## SET TASK
Resume the passage on Belaúnde's response to peasant mobilization in Peru, picking up after its final sentence.

## SUPPLIED TEXT
────
Importantly—and consistent with the assumptions of our argument—Belaúnde did not address peasant mobilization through repression (Handelman, 2014, 122). Instead, Belaúnde sought to invest in new bureaucratic agencies to facilitate his goals of preventing the spread and escalation of peasant mobilization. The Belaúnde government’s 1963 “Action Plan,” for example, advocated, “send[ing] multiple commissions to different parts of the country where [land] invasions have happened or are likely to occur due to existing tensions” (Belaúnde Terry, 1964, 45, author translation). These commissions would be comprised of civilian bureaucrats, who were “representatives of government ministries and institutions” and who would be in charge of “establishing themselves in the place” and “making possible the regular channeling of the comuneros’ [peasants’] demands” (Belaúnde Terry, 1964, 45–46, author translation). A core part of this Plan entailed establishing bureaucratic agencies, like SIPA and CP, in the areas where mobilization had occurred to respond to the peasants’ demands. His administration stipulated that this work should occur “immediately” (Belaúnde Terry, 1964, 47–50). 54 Through these agencies, Belaúnde hoped to preserve his hold on power in the face of a growing rural threat.
This section has shown that peasant mobilization was an especially salient concern during Belaúnde’s first years in office. To address this issue, the Peruvian national government invested in the establishment of bureaucratic offices in the peripheral areas where there was a recent history of peasant mobilization. In the next section, we analyze the persistence of this bureaucratic infrastructure and its longer-term effects.
────
## SOURCE MATERIAL
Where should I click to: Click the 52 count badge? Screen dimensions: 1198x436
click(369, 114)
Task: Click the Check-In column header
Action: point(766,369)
────
## ANSWER FOR THIS EXERCISE
The Legacies of Bureaucratic Presence
A central characteristic of investments in bureaucratic agencies is their tendency to endure. Creating government offices can be expensive—both in absolute terms and the opportunity cost of foregoing other policy priorities. Even in areas where local officials are politically aligned with the national executive, state-appointed bureaucrats provide something of an insurance policy; if local political conditions change, the incumbent retains a reliable agent in that area. 55 As such, once agencies are established, they are unlikely to be actively disbanded by future incumbents. Furthermore, the returns to state presence increase over time. While bureaucrats may initially have limited knowledge about the contexts in which they work, their personal knowledge of an area increases over time. 56
Consistent with these observations, Belaúnde’s investments in bureaucratic offices did, in fact, endure. The military government of General Juan Velasco (1968–1975), who had deposed Belaúnde in a military coup, launched a radical land reform program that expanded on the prior work of Belaúnde’s government. The speed with which Velasco implemented his land reform demonstrated his reliance on existing bureaucratic infrastructure. He “grafted land reform implementation on top of existing Agrarian Zones and their operational offices,” which had been established by SIPA (Albertus, 2021, 229). As Table A9 in the Appendix shows, there exists a strong positive relationship between the existence of a SIPA office established during Belaúnde’s government and land redistributed under the later military government. While peasant mobilization may not have led to the adoption of land reform (Albertus, 2015), it appears to have created the bureaucratic infrastructure required for its implementation.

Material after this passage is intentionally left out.